YOUR INSTRUCTIONS:
The response must consist of the lines below from the one with "Switch to the 状況 tab" through the one with "You are a computer-use agent. Image", exactly as they appear and with both ends kept.

********

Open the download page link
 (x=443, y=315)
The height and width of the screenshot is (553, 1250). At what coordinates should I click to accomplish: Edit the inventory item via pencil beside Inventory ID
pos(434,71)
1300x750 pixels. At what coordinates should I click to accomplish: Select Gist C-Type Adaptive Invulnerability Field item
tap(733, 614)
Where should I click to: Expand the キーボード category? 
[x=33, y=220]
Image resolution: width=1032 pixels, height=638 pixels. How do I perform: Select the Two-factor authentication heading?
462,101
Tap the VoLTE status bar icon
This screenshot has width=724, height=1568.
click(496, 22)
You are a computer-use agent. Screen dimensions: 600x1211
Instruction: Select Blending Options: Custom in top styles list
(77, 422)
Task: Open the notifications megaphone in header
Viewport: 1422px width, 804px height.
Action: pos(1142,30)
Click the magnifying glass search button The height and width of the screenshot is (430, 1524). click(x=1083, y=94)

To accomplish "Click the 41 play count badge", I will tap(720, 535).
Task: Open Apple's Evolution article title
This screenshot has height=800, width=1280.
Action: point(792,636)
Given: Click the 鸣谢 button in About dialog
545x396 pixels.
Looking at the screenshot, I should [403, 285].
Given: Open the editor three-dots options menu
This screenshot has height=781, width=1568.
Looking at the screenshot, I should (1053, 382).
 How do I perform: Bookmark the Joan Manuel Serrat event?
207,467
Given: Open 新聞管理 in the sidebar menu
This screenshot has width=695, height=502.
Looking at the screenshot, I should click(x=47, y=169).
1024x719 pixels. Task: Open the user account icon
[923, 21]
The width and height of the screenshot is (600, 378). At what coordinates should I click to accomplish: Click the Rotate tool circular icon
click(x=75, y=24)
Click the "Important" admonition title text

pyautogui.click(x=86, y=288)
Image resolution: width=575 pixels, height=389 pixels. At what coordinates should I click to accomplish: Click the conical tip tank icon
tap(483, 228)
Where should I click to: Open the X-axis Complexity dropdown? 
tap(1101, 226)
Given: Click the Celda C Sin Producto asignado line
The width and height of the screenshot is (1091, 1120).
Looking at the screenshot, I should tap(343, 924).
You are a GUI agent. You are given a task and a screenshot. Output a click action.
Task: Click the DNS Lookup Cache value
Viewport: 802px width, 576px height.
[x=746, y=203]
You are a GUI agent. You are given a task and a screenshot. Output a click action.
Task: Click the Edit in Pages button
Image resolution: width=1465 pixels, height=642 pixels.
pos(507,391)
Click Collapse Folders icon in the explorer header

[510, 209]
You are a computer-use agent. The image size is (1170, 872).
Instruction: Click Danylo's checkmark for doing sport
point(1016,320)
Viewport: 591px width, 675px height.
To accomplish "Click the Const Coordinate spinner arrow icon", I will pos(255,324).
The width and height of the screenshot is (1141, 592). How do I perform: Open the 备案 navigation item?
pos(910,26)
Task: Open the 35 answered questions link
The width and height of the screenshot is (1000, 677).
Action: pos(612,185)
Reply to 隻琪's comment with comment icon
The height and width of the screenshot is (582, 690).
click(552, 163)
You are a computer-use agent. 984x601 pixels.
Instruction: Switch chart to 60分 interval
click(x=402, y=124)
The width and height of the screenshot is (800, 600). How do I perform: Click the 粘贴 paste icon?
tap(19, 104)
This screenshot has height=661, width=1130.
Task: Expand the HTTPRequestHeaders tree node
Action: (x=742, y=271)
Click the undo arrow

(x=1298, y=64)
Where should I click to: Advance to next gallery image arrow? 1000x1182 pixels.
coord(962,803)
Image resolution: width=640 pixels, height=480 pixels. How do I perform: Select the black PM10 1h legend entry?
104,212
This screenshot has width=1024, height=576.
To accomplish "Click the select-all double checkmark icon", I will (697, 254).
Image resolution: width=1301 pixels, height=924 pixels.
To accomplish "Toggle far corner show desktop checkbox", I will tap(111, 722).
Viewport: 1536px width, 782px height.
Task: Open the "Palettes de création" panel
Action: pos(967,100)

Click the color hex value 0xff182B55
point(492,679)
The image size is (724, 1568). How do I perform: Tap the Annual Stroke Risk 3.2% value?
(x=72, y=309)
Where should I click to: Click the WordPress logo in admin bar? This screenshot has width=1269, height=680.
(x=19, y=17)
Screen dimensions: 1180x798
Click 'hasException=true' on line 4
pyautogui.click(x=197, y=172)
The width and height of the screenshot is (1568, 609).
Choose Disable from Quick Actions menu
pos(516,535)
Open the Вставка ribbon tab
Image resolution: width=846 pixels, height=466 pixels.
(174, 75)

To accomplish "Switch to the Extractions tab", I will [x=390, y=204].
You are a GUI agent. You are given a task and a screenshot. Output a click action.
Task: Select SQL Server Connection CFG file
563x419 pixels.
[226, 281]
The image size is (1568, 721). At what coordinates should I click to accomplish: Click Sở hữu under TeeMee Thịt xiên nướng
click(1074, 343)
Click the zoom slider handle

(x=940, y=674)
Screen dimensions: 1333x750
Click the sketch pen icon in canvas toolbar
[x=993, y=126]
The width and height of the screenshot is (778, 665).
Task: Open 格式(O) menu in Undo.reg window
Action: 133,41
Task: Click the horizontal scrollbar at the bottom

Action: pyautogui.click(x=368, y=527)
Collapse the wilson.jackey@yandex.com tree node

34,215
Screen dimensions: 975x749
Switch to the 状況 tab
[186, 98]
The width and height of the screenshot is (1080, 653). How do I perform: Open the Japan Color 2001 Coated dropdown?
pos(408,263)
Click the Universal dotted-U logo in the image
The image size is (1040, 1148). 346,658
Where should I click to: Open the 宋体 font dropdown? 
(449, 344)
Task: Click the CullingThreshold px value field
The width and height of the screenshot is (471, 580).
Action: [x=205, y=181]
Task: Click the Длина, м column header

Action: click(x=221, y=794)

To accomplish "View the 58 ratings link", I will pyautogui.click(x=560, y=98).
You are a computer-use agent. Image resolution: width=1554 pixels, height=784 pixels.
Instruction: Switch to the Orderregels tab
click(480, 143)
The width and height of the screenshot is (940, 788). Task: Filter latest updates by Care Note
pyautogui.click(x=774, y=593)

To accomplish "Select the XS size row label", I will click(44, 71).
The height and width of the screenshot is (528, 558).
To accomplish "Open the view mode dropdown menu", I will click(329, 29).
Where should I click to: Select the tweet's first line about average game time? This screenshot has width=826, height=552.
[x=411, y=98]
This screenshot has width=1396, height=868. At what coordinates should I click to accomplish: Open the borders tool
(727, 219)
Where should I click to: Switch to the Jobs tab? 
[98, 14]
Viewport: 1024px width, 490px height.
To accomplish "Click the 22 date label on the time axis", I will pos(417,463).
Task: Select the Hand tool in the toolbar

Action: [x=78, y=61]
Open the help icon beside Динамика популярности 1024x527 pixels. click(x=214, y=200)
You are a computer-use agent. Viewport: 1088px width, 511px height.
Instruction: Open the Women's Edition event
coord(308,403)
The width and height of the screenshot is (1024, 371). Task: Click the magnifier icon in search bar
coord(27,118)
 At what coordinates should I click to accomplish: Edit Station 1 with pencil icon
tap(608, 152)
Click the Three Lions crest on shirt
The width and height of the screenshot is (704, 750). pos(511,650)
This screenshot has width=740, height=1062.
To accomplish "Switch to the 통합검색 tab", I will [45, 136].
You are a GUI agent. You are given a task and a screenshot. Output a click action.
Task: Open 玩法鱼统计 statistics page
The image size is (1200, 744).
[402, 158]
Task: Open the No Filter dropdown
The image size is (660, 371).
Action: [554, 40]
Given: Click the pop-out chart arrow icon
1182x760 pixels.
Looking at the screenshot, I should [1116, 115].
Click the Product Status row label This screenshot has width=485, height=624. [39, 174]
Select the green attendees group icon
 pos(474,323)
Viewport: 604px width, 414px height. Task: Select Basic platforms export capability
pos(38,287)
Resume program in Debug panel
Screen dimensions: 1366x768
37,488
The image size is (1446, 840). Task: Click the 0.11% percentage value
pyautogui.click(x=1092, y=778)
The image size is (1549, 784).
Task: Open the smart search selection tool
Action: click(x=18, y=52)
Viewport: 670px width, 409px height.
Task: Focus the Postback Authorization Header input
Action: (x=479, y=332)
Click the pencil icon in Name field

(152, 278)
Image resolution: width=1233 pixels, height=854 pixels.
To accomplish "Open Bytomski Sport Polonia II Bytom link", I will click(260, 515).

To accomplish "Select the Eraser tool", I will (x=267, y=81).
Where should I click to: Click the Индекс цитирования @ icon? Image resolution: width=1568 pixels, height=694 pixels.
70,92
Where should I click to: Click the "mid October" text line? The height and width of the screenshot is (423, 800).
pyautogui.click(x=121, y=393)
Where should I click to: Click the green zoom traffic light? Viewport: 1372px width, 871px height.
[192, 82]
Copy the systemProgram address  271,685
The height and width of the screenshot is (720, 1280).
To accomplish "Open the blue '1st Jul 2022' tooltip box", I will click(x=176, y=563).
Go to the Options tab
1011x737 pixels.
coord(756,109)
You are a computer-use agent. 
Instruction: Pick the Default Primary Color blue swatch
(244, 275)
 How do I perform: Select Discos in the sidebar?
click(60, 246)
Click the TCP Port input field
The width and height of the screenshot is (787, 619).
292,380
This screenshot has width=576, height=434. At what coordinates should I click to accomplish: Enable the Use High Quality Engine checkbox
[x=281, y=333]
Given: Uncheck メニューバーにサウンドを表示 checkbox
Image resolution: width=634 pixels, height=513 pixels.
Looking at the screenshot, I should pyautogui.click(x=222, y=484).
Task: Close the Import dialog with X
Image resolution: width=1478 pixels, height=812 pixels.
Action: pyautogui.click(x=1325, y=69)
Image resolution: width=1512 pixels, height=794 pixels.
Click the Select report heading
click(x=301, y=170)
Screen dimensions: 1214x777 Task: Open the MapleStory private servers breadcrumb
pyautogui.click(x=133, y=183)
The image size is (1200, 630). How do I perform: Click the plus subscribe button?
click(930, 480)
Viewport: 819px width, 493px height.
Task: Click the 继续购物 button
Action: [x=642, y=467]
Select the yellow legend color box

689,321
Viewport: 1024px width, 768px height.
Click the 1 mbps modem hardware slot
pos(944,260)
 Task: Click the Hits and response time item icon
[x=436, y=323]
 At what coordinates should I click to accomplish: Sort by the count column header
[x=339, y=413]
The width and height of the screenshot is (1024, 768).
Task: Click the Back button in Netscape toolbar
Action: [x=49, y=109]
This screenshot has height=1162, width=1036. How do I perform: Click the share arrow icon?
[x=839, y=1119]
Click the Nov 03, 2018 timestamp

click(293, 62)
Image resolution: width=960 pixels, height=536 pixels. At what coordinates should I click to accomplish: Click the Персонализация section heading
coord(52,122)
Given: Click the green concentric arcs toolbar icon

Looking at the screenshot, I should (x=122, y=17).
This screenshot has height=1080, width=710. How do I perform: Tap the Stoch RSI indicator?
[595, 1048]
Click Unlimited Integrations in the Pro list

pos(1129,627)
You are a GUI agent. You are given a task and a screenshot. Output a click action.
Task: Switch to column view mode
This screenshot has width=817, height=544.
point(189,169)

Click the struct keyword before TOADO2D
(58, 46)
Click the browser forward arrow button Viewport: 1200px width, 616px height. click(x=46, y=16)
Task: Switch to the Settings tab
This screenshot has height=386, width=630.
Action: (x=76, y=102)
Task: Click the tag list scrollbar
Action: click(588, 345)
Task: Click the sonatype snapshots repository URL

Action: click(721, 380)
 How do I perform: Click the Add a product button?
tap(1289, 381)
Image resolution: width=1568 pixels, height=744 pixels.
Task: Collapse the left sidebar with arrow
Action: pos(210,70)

********

RESULT FOR THIS TASK:
Switch to the 状況 tab
[186, 98]
The width and height of the screenshot is (1080, 653). How do I perform: Open the Japan Color 2001 Coated dropdown?
pos(408,263)
Click the Universal dotted-U logo in the image
The image size is (1040, 1148). 346,658
Where should I click to: Open the 宋体 font dropdown? 
(449, 344)
Task: Click the CullingThreshold px value field
The width and height of the screenshot is (471, 580).
Action: [x=205, y=181]
Task: Click the Длина, м column header

Action: click(x=221, y=794)

To accomplish "View the 58 ratings link", I will pyautogui.click(x=560, y=98).
You are a computer-use agent. Image resolution: width=1554 pixels, height=784 pixels.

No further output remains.